After going by the local store and getting something for dinner, I decided to take a shower.

I wanted to just sit down and relax, have some me time and forget it all.

I'd tired to forget these past few days but it had seemed like an impossible task.

I didn't want the world to see me or my friends to see how I was coping.

They wouldn't understand, no one would.

I tried to fight the tears that fell, but it was impossible.

I couldn't fight them.

I stepped into the shower and stood under the steady stream of warm water.

I stayed there, I didn't move.

I allowed the water to pull me under and drown my feelings and emotions.

My tears were mixed with the water, making them almost invisible.

I didn't want to feel them, I didn't want to let myself know how hurt I was.

I reached for the shampoo and lathered my hair in the soapy liquid.

This was going to be a long shower.

I needed to be alone and the shower was my only escape.

Nobody could follow me in here.

I was staying.

I wouldn't leave for a while.

I needed this.

--

HIS POV

"Where is she?" I demanded, as I stood at her door.

Y/B/F stood in the doorway, refusing to give me access to the house.

"If she isn't answering your calls or texts then she clearly doesn't want to see you Michael," she said.

She gripped the door tightly in her hand and I was determined to kick it open.

"I need to see her Y/B/F," I said. "Please, just let me in."

I was begging, pleading with her to let me in.

I needed her to sympathise with my pathetic self, and let me see her.

"I can't Michael. She doesn't want to see you," she sighed.

I gripped the doorway in my hands and my head dropped.

She was slowly killing me.

I knew she was mad at me but I didn't think it was fair.

She was the one who had left me and not stayed in the morning.

I had a feeling she felt awkward after what had happened, possibly even humiliated that she had slept with me.

And I didn't want to admit how badly that hurt me.

That night meant more to me than she seemed to understand.

And that was the main reason I was here.

After I'd been a dick and passed out on her that night, I'd woken half way through the night feeling guilty as fuck!

I'd watched her sleep, watching her breathing in and out.

It was such a beautiful thing, seeing her so peaceful and content.

I'd wanted to stay awake all night and wait for her to wake herself.

I was going to tell her how much that night had meant to me and begged her to let me take her out, try and get her to feel the same way.
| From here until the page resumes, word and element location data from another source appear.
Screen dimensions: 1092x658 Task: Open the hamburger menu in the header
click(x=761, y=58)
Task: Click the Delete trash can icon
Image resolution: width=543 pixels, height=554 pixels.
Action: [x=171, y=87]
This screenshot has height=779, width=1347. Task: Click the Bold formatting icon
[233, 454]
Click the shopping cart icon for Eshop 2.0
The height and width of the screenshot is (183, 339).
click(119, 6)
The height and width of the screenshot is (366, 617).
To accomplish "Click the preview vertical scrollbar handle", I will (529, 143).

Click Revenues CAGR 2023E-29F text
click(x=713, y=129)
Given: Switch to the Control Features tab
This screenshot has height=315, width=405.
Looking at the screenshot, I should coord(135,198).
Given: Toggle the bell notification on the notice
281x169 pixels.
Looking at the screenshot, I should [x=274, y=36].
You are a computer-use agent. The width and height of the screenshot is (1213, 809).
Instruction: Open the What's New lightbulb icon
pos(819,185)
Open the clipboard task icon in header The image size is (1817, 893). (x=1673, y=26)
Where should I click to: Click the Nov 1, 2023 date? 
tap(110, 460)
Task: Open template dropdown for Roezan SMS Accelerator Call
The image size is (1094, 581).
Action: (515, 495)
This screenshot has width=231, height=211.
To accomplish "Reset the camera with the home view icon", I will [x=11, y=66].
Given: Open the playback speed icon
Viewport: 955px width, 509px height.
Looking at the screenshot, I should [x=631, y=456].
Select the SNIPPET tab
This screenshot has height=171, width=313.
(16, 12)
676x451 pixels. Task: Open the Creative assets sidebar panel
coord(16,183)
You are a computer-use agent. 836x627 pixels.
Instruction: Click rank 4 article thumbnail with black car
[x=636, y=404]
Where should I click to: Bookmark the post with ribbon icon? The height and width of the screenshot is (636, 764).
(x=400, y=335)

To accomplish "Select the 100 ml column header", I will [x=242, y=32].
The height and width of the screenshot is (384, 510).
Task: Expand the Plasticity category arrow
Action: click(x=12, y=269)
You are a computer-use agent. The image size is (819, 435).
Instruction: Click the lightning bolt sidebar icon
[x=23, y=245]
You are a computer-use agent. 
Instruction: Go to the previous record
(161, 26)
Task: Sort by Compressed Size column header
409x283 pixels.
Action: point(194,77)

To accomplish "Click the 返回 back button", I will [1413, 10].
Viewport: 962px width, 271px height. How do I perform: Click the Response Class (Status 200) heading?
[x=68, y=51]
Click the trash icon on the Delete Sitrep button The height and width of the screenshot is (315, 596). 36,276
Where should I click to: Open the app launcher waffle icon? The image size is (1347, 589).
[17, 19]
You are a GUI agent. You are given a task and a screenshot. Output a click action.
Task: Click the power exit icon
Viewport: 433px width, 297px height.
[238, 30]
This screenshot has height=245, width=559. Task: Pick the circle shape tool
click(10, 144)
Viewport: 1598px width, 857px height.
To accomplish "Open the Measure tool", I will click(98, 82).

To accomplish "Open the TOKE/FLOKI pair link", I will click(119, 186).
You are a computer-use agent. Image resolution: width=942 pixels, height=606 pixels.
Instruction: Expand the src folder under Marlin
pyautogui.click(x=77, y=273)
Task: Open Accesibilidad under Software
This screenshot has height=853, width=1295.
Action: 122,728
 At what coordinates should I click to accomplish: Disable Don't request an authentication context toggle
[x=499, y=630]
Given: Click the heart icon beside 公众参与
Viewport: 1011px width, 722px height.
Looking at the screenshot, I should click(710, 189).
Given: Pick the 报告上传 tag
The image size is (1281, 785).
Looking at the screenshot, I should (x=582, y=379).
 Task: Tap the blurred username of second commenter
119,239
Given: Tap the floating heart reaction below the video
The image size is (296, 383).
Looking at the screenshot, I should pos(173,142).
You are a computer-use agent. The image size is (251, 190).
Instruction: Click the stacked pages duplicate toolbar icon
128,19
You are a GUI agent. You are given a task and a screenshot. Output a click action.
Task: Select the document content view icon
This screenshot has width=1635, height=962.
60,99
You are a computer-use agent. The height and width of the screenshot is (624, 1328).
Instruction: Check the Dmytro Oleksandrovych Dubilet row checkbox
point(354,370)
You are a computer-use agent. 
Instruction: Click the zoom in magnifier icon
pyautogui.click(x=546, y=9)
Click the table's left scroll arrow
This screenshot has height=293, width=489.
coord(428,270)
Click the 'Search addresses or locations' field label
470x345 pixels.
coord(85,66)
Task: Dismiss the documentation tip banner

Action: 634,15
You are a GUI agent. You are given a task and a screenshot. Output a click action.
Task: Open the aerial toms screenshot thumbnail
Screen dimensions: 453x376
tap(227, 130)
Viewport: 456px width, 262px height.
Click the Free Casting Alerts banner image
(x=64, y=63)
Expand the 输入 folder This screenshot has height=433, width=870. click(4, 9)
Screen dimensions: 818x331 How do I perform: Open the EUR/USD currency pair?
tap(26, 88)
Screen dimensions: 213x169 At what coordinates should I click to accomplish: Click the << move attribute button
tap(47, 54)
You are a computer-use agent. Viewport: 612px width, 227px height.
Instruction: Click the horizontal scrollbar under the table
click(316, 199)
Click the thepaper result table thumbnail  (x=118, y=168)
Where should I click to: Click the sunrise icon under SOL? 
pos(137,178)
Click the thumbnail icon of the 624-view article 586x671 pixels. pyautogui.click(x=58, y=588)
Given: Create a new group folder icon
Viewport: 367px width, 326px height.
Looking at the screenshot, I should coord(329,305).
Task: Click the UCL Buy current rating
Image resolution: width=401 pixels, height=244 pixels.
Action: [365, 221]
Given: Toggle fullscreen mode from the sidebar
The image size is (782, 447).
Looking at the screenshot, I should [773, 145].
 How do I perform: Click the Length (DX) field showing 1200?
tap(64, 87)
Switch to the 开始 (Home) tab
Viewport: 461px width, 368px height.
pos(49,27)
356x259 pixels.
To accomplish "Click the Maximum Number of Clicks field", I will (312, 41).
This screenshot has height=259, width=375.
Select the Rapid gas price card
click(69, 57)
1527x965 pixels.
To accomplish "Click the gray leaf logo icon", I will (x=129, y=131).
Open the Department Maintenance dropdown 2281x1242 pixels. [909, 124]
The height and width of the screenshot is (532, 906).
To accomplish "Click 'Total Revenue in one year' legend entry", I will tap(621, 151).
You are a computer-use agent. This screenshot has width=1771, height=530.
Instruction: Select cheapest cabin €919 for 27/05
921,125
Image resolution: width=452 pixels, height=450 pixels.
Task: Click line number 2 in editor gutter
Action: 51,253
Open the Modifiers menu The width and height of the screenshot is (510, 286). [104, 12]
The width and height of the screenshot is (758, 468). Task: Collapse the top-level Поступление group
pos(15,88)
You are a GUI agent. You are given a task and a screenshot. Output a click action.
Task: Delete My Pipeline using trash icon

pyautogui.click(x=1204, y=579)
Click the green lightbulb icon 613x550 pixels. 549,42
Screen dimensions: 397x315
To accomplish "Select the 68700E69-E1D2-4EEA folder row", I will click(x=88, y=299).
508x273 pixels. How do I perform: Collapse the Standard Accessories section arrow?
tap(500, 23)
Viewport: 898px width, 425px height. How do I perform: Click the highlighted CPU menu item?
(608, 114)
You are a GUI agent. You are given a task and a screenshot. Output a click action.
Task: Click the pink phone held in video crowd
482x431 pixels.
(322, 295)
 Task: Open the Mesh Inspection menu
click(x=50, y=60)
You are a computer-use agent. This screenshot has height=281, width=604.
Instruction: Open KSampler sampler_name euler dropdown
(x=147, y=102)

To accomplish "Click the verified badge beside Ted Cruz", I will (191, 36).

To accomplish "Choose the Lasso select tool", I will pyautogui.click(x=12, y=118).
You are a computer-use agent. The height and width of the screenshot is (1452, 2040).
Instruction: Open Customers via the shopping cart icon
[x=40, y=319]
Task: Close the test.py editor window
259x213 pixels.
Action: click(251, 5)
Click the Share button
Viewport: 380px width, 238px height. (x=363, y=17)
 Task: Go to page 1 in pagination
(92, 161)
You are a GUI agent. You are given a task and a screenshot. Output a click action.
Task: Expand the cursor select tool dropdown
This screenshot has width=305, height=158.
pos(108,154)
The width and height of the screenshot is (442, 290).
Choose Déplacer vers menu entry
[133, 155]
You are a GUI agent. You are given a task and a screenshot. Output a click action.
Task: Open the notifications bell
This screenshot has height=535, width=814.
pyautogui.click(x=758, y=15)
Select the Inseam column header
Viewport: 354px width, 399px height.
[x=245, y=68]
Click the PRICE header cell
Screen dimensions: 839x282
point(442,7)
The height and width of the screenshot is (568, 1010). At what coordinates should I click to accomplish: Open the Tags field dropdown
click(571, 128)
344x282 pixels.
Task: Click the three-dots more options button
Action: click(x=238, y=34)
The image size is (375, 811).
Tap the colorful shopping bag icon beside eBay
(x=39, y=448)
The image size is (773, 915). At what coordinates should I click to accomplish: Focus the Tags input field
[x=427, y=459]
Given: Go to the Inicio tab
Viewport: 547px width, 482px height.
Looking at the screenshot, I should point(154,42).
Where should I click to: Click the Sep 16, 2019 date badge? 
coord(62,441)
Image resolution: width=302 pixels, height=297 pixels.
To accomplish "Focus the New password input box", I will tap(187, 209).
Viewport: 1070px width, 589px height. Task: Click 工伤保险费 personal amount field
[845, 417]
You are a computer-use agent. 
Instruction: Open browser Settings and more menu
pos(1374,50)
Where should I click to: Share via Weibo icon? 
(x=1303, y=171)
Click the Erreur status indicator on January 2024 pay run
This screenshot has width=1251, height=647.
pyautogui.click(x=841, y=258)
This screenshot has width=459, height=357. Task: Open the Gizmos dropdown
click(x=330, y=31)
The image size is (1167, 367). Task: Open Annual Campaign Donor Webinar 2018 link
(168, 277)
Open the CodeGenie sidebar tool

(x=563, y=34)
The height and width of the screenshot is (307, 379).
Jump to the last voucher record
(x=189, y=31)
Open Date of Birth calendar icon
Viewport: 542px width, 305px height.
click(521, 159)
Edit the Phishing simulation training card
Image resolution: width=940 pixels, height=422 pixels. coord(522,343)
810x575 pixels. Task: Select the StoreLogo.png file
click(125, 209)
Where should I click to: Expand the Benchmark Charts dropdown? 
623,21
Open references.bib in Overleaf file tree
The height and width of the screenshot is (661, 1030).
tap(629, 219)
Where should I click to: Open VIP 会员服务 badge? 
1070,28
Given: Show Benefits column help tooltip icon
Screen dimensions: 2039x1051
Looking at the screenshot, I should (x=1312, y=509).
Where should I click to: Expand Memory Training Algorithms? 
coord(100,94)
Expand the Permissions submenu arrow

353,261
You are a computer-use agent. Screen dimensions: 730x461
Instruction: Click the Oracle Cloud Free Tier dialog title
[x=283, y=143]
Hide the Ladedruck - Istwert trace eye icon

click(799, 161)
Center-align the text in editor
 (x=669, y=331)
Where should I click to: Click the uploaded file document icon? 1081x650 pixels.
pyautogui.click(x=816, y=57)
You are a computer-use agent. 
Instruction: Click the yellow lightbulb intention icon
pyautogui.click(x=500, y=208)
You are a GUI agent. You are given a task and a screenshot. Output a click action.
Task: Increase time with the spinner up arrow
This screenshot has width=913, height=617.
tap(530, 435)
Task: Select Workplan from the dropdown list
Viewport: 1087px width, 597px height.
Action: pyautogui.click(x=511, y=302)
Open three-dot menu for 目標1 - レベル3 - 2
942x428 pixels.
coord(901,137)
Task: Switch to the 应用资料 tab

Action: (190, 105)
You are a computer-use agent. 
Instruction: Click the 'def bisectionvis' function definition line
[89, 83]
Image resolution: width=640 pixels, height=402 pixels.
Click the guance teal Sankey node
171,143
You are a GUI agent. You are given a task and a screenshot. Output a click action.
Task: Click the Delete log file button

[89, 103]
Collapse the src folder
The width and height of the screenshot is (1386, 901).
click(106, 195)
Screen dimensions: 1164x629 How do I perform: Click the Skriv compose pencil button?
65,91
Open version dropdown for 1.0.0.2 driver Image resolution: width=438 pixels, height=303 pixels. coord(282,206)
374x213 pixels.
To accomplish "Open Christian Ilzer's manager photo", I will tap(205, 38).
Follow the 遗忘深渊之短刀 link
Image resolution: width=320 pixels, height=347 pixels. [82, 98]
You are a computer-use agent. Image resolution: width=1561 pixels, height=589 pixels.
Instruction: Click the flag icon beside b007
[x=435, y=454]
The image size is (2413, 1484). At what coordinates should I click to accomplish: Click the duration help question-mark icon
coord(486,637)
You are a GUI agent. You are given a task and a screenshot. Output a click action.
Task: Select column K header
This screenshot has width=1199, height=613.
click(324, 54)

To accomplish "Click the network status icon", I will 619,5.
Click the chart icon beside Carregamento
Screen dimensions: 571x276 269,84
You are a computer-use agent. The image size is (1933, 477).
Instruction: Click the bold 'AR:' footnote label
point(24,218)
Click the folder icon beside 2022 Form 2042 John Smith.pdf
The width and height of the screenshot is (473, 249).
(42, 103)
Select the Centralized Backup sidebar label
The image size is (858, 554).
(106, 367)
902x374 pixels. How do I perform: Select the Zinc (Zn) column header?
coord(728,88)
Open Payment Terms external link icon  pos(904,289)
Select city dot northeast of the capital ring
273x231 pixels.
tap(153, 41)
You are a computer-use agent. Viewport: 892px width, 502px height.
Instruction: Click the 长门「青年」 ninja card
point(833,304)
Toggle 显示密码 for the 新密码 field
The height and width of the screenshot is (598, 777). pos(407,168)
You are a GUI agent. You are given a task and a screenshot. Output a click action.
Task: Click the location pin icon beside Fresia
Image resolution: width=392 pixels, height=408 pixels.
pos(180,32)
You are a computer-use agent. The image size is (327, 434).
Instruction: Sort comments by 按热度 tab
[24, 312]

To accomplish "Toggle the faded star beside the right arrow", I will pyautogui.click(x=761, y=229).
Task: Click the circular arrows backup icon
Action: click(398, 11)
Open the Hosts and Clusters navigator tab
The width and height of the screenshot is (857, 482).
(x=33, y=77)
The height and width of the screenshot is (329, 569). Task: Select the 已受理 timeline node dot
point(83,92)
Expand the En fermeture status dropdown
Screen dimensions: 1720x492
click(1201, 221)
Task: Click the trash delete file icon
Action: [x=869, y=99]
But again like an idiot, I'd fallen asleep and missed her.

The way she had just left, probably running as far from me as possible, was what had broken me.

"I just need to speak to her Y/B/F. I need to explain," I sighed. "Please, let me explain."

She watched me, her eyes softening and her lips pulling down.

I knew I was getting through to her, melting the ice that she felt towards me.

She stepped aside, opening the door wider and allowed me to come in.

I smiled gratefully at her and began to walk inside, but she pushed me back, putting a hand to my chest.

"If you hurt her though Michael, you're gone. And I won't be doing this again," she warned.

I nodded, feeling slightly afraid of her and she backed up, letting me in.

"Where is she?" I whispered.

She pointed down the hallway, and I heard the shower running.

"She should be out soon," she acknowledged.

She took a seat on the sofa and switched on the TV.

I sat beside her, literally on the edge of my seat and rested my elbows on my knees.

My legs were shaking and I tried to hold them down with my elbows.

The shower shut off and I swear the air to my lungs did too.

I felt like I couldn't breath as I waited for her to enter the room.

I knew something was up because she had been ignoring and avoiding me.

And I knew she wouldn't be pleased to see me sat here in her living room.

I stood, preparing myself for her to enter the room.

The bathroom door opened and I heard her feet padding across the wooden floor.

She was almost here and I wasn't prepared.